**** The input
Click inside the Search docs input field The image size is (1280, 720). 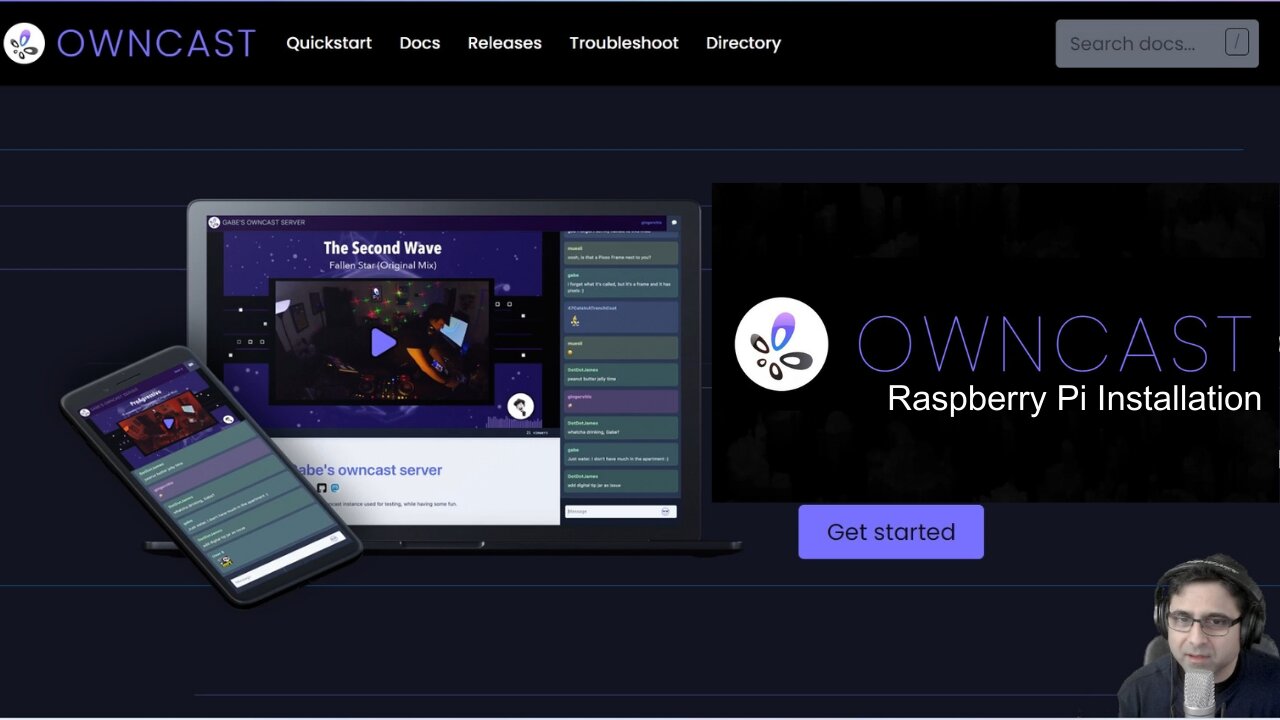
********
**** The input
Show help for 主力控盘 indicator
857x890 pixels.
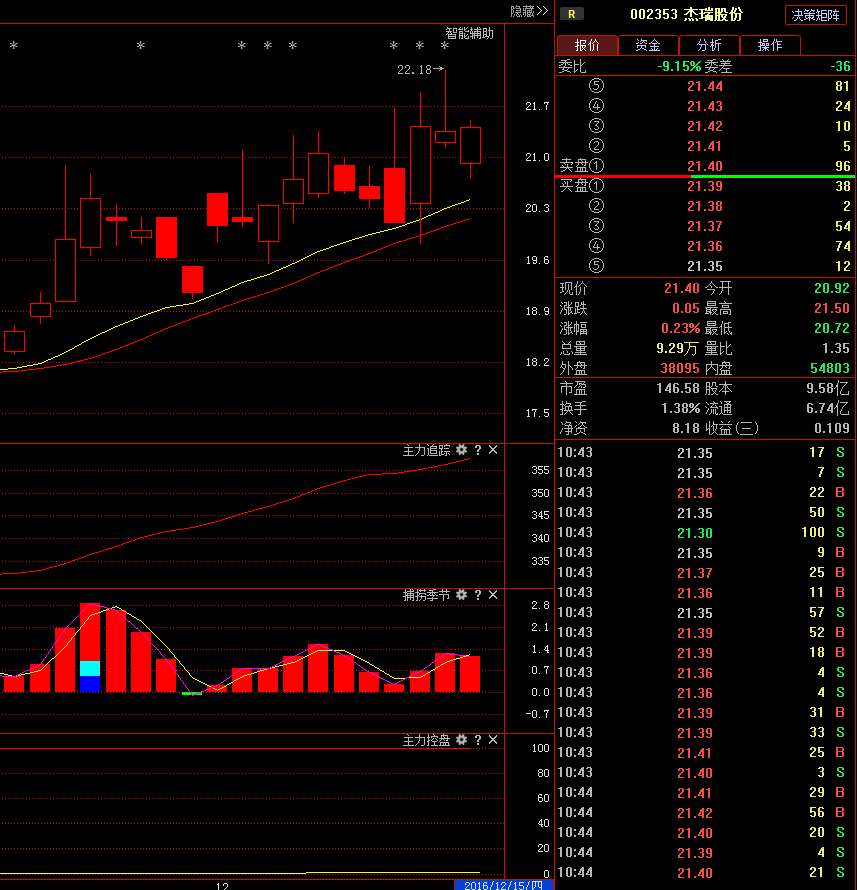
********
**** The input
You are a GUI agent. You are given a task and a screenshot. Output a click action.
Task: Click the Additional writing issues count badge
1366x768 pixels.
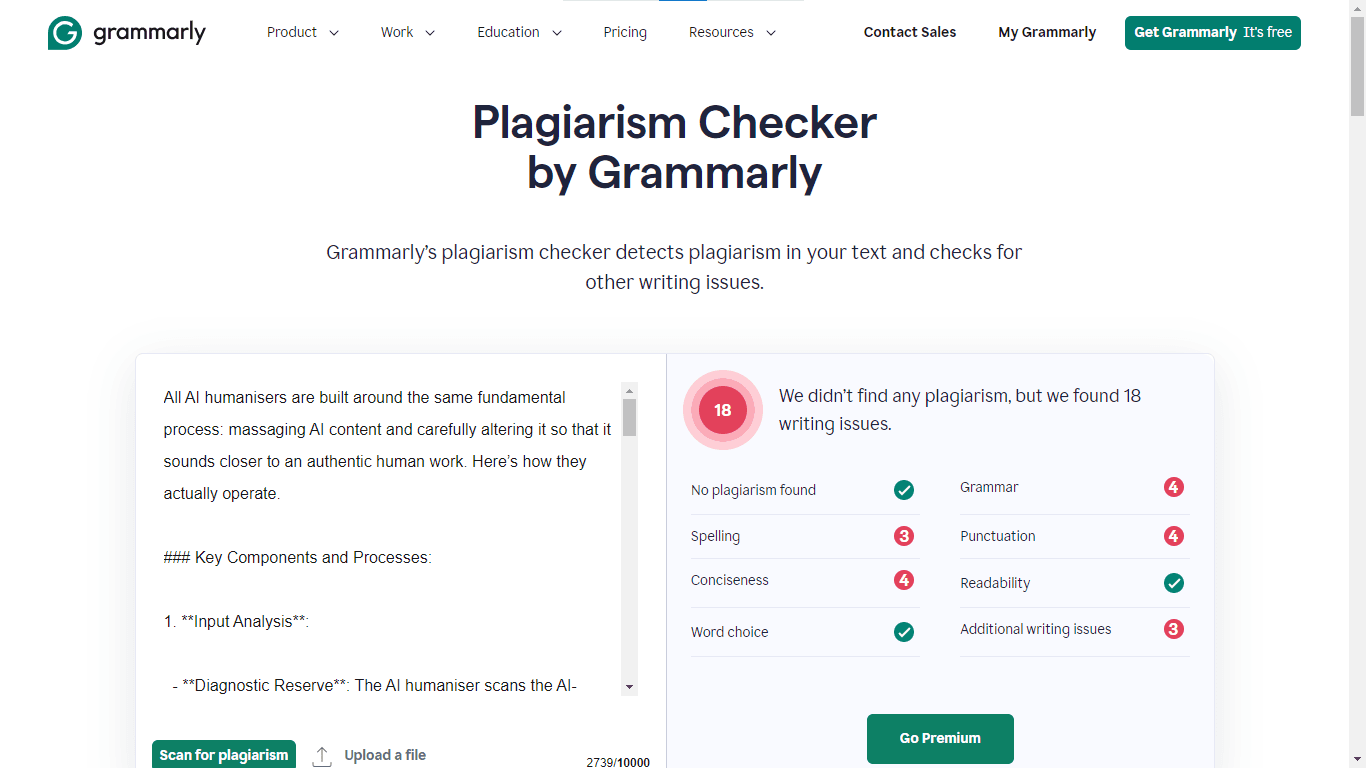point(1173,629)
********
# Goal
Write out the material word for word, starting at the line containing "You are a GUI" and ending at the line containing "point(1173,629)", with both of those lines included. Omit the pictures.

# Exercise result
You are a GUI agent. You are given a task and a screenshot. Output a click action.
Task: Click the Additional writing issues count badge
1366x768 pixels.
point(1173,629)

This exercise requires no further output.